Sus ojos están serenos, aún no tiene miedo. Pero qué tonto que soy: ahora no tiene nada que temer. Recorre con la mirada la línea del horizonte. Quién sabe qué estará pensando. Sus cabellos se pierden en el viento y bailan y se agitan junto a quién sabe qué pensamientos. Y yo soy feliz de verlo así de sereno. De verlo finalmente descansado, después de todo el trabajo que ha hecho. Y lo miro orgulloso, con su hermosa espalda, de nuevo fuerte y magra. Gomo aquel muchacho que no tuve nunca modo de conocer y que sólo imaginé a través de sus mil relatos. Y así, por fin, lo veo bien por primera vez. Es delgado, divertido, travieso, hijo de otra guerra inútil. Míralo. Míralo cómo se escabulle, después de haber roto con una piedra el faro del coche de los carabinieri, una de esas viejas camionetas de antaño. Lo ha hecho para darle un pedazo de vidrio rojo a su hermana, que los coleccionaba. ¡Qué colección tan absurda! De trozos de vidrio, de los colores más dispares, desde trozos de farolillos a trozos de faros y botellas y quién sabe de qué más aún. Pero era su hermana. Y la quería. ¡Vaya si la quería! Sus palabras, sus historias rezumaban amor hacia ella. Y las calles jóvenes y limpias de aquella Roma sin coches, salvo los de unos pocos ricos, de esos auténticos y honestos, como ya no hay. Y me parece verlos ahora, a esos dos niños que pasean, que vuelven del colegio, que sonríen en blanco y negro, que llevan cinturones anchos, de piel gruesa, estropeada, y unos calcetines que se caen fácilmente y descubren unas pantorrillas delgadas, blancas, y más abajo, aquellos mocasines sólidos y únicos, porque, entonces, además, no había tantas posibilidades de elegir.

La barca navega veloz, el mar es de un azul intenso, y algún que otro reflejo de un tibio sol nos acaricia los hombros, junto con el viento, que, fresco, parece sonreír. Sus manos grandes se agarran al borde de la quilla. Se tiene firme, seguro, resuelto, como siempre ha sido para mí. Como aquella gran quilla a la que uno se sujeta, para aprender a navegar. Entre las corrientes más difíciles, entre alegrías y engaños, entre desilusiones y sueños, los primeros pasos, las primeras encrucijadas, los primeros atajos, algún que otro error. Y los primeros descubrimientos, y sorpresas y felicidad. Esa cómoda felicidad posible sólo cuando se es todavía un niño. Sonrío al recordar aquellos tiempos. Así era, como esa rémora inútil que se adhiere al escualo, a su vientre plano, y permanece allí oculta, para no cansarse. Pero, de sopetón, me suelto como un paracaidista que rompe la estrella para intentar volar solo, y que, en silencio, saborea la caída libre en solitario.

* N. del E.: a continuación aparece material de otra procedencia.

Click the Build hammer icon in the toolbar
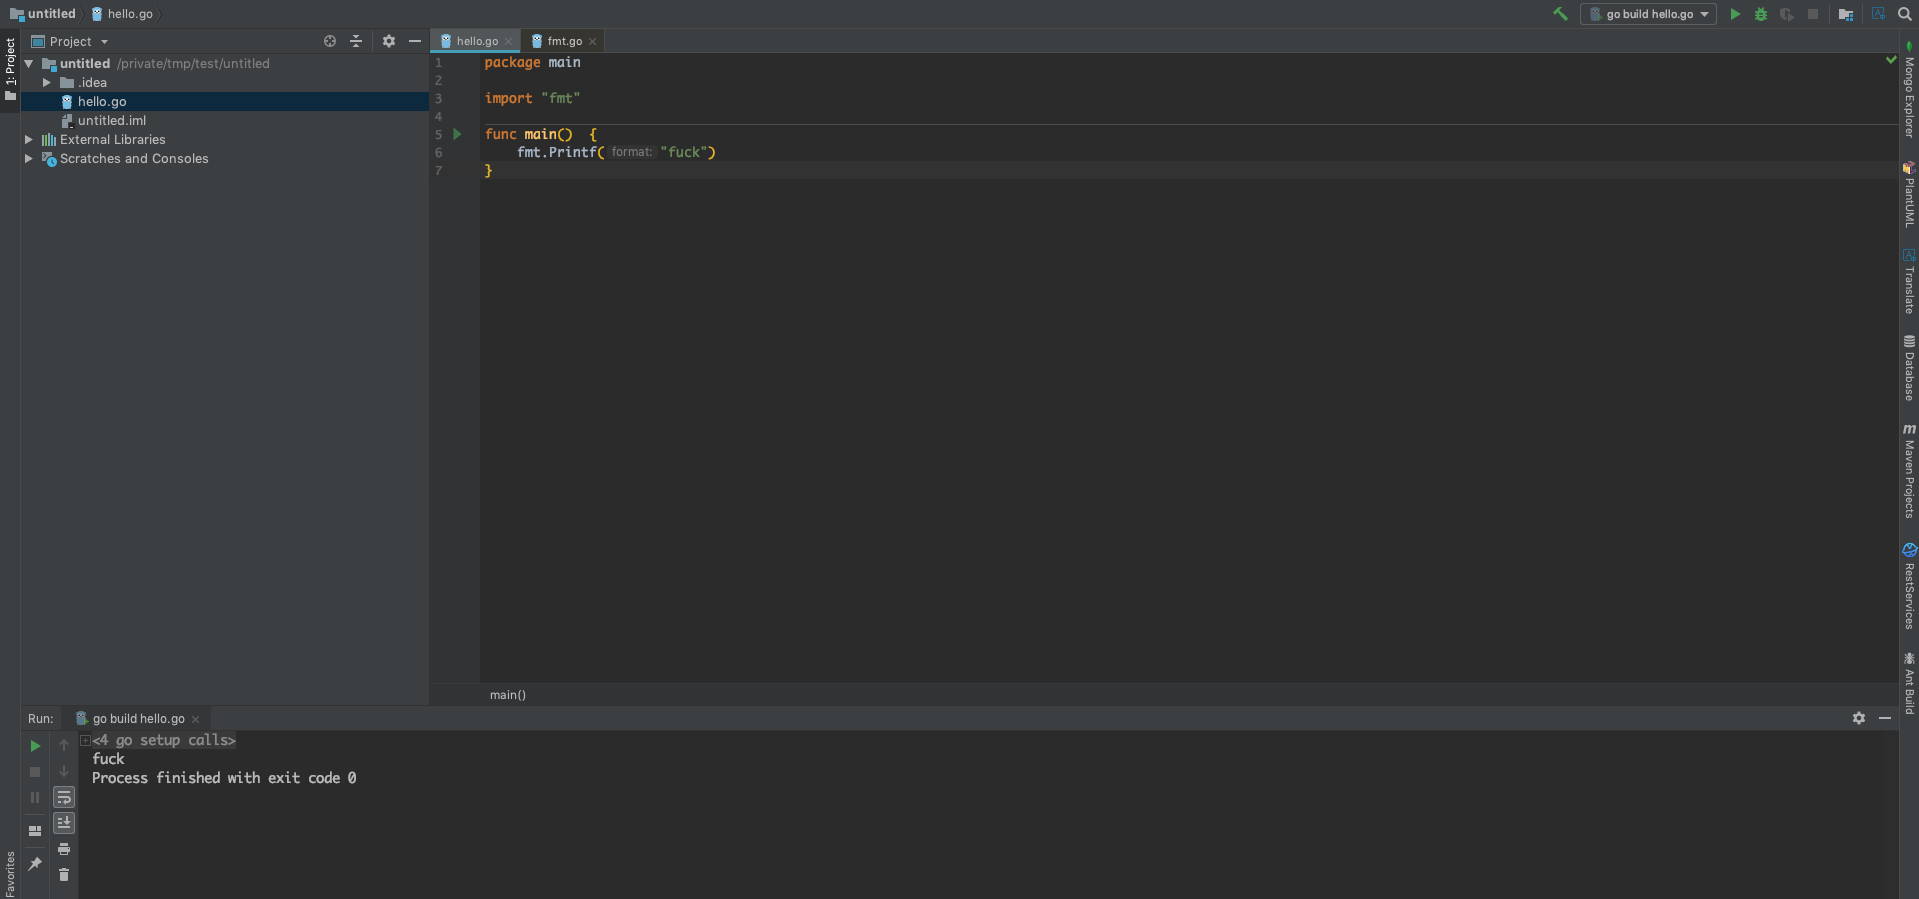 coord(1560,14)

Como esas astronaves del espacio que, antes de aterrizar en un nuevo planeta, se desprenden de improviso de una parte del habitáculo.

Una se pierde en el espacio, la otra aterriza lentamente, lista para descubrir quién sabe qué nuevas maravillas.

La barca sigue avanzando. Mira. Ahora estamos en línea con el puerto, observo a lo lejos. Algunas personas pasean por los pantalanes. Pequeñas embarcaciones se bambolean semidormidas. Se apoyan las unas contra las otras, empujadas delicadamente por las blandas boyas. Rebotan alegres, mecidas por una ligera ola de más, causada por una barquita que regresa al puerto.

Y más allá, Mennella, y sus ricos helados: stracciatella, pistacho y nata; cuando eres pequeño, te gusta sólo el nombre de los sabores, e incluso sin gustar el sabor te parecen dulces. El recuerdo de aquellos paseos y de los puestecitos de objetos inútiles, donde nosotros, los chiquillos, encontrábamos de todos modos siempre algo que desear, algo que pedir, algo que, a pesar de todo, habríamos querido que nos compraran.